Provided data Block Start

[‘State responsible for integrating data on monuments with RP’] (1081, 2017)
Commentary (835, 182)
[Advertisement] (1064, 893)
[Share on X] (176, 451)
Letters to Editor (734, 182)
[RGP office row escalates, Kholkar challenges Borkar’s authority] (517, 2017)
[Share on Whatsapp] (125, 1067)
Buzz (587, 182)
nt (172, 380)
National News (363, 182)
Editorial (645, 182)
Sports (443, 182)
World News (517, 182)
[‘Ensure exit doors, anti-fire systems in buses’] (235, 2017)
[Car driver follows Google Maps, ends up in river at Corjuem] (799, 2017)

Provided data Block End

Work item: Please write out, exactly as they appear, the line that contains "Commentary (835, 182)" and every line after it up to the end of the entries above, and no others.

Exercise answer:
Commentary (835, 182)
[Advertisement] (1064, 893)
[Share on X] (176, 451)
Letters to Editor (734, 182)
[RGP office row escalates, Kholkar challenges Borkar’s authority] (517, 2017)
[Share on Whatsapp] (125, 1067)
Buzz (587, 182)
nt (172, 380)
National News (363, 182)
Editorial (645, 182)
Sports (443, 182)
World News (517, 182)
[‘Ensure exit doors, anti-fire systems in buses’] (235, 2017)
[Car driver follows Google Maps, ends up in river at Corjuem] (799, 2017)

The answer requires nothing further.